The previous four-hour candle significantly spoiled the picture for BTC. This is a bearish engulfing pattern, and the bears fell just short of converting the price into a stable downtrend on the 4-hour timeframe according to our indicator.

Currently, there has only been one basic target fulfilled for the stable uptrend established on December 25 - $99,684. Breaking the uptrend after such modest fulfillment is a rare precedent for #BTC on this timeframe. The last time this happened with our indicator was back in early July of this year. Since then, with a signal of a stable uptrend, at least basic targets (and often additional ones) have been fulfilled in 12 out of 13 cases. For example, the previous signal from December 11 at the peak yielded +7.1%, with three basic targets and one additional being fulfilled.

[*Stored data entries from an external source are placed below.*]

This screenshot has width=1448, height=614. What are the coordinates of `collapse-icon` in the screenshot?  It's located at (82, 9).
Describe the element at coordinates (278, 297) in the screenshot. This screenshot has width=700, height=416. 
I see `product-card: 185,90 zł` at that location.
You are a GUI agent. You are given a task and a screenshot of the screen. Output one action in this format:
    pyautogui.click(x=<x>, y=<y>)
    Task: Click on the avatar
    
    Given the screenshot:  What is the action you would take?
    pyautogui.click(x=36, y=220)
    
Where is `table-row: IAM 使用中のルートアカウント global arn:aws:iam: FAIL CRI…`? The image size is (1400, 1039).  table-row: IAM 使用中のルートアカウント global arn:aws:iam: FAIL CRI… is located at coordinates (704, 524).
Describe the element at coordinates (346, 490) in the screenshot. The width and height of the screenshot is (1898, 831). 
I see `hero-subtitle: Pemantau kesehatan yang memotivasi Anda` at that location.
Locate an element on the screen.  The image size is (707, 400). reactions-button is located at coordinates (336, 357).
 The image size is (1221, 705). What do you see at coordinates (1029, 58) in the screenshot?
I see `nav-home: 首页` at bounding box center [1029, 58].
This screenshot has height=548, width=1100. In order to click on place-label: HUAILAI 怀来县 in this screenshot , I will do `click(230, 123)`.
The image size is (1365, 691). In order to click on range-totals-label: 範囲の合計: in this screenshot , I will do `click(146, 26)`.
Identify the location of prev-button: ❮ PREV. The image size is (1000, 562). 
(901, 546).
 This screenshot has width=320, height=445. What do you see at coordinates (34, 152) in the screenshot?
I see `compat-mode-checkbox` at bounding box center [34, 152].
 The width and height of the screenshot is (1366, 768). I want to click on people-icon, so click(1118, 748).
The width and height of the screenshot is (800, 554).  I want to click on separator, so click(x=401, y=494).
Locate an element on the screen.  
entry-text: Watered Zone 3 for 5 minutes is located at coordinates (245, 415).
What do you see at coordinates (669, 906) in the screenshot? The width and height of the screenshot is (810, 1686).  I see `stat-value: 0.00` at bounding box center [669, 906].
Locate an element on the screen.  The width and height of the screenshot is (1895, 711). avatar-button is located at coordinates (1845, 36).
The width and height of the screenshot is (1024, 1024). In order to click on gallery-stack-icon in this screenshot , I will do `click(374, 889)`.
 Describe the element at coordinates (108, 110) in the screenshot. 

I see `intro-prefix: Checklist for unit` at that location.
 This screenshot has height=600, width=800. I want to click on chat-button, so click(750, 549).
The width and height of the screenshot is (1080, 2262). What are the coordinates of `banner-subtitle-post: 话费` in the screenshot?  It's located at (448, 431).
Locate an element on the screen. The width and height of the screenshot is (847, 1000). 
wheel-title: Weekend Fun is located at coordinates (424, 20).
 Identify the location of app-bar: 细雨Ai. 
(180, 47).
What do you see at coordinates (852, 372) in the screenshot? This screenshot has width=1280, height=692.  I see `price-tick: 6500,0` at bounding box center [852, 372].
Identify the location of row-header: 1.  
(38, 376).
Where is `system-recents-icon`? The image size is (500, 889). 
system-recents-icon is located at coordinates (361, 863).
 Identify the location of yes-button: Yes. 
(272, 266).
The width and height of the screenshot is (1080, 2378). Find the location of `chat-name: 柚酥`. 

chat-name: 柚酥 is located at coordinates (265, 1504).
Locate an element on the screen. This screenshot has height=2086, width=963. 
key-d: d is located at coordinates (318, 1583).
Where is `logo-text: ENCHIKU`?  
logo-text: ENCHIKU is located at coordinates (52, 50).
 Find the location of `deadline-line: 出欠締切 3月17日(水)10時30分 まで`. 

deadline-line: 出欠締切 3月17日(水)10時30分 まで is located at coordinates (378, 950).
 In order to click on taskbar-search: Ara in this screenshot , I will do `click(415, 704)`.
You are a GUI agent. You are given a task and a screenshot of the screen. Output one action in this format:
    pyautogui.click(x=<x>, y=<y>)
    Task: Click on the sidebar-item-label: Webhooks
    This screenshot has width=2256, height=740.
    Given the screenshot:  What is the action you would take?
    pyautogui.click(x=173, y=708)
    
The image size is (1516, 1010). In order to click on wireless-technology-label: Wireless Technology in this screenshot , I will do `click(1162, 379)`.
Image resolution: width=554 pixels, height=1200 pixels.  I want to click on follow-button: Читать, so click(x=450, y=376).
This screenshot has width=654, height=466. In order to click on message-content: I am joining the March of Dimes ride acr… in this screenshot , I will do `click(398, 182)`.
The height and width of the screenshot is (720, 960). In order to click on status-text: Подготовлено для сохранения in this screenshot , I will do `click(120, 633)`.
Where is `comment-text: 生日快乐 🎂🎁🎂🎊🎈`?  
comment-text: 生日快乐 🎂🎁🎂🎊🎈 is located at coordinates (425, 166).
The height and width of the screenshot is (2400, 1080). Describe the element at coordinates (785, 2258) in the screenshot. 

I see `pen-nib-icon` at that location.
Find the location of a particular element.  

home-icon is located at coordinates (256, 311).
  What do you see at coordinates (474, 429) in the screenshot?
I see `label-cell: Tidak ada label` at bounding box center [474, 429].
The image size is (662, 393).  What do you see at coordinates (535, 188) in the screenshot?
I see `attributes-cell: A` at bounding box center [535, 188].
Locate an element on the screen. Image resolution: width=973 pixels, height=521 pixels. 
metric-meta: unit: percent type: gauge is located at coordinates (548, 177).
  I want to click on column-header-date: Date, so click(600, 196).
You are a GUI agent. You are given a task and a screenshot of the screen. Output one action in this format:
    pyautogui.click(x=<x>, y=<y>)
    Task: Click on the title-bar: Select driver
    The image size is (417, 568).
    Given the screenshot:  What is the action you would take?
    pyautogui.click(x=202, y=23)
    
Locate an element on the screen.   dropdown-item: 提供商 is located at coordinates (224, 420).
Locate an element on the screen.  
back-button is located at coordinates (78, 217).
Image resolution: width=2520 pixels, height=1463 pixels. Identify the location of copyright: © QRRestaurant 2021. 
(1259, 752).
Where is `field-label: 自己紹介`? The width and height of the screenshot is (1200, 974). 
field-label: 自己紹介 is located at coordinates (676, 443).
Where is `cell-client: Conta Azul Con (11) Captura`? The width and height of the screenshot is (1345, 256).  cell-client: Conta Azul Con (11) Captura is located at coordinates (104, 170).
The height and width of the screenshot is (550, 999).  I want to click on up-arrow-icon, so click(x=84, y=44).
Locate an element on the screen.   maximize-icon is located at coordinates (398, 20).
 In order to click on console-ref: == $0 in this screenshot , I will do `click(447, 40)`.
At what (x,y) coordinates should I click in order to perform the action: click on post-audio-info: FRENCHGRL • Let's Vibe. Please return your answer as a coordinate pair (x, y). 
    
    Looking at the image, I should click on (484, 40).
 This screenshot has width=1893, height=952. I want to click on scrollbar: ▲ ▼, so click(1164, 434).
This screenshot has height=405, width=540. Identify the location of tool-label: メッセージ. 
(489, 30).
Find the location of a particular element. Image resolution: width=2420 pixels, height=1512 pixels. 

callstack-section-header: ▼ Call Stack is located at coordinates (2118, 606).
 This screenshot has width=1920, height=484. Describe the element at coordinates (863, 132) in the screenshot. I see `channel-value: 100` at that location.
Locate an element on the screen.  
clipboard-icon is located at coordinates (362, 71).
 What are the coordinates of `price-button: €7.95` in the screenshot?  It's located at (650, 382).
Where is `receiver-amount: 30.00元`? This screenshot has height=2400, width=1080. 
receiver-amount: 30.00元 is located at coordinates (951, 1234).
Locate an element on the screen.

For now, the uptrend remains, but the situation is shaky. To remove doubts, the price must recover above the Potential break level according to the indicator, which is $95,267. What is particularly concerning is that the movements since December 17 are increasingly reminiscent of a 'Bear Flag'. With targets around $85,000 and even $78,000. It's unlikely to expect a high percentage of bearish impulse fulfillment in a bullish market. However, if the price transitions into a stable downtrend on the 4-hour timeframe - it would update the low of December 20 ($92,232).

What about the mass signals of a stable uptrend on the hourly timeframe for more than 100 altcoins today?

For now, the absolute majority of them are still in force. Out of 105 assets that gave bullish signals, only 13 have returned to the bears.

Overall, during this impulsive decline, altcoins have performed well, ensuring a decrease in dominance to 58.09%. The 58% level remains key, and its possible breakout could trigger a sharp downward impulse in dominance. But alongside this, significant assets like SOL, LTC, and LINK have also entered downtrends on the four-hour timeframe (which is much more important). The potential for decline isn't super high, but 6-10% on basic targets is threatening. Plus, the mentioned weakness of BTC is concerning.

Conflicting signals are accumulating, the question is which of them will be broken.

Returning to BTC - let's remember that yesterday, touching on the expiration of options, we performed an analysis of the Price Volatility Index and stated that to confirm the forecast, we need to wait for the daily candle to close. It closed, and the downward trend of the Index was confirmed. Moreover, its fulfillment continued today.

The forecast for a decrease in volatility until January 1-3 remains valid. Although, of course, today's 'whipsaw' doesn't quite align with the drop in volatility - it is, after all, relatively local, between the volume levels of $97,553 and $94,199. Within 3%.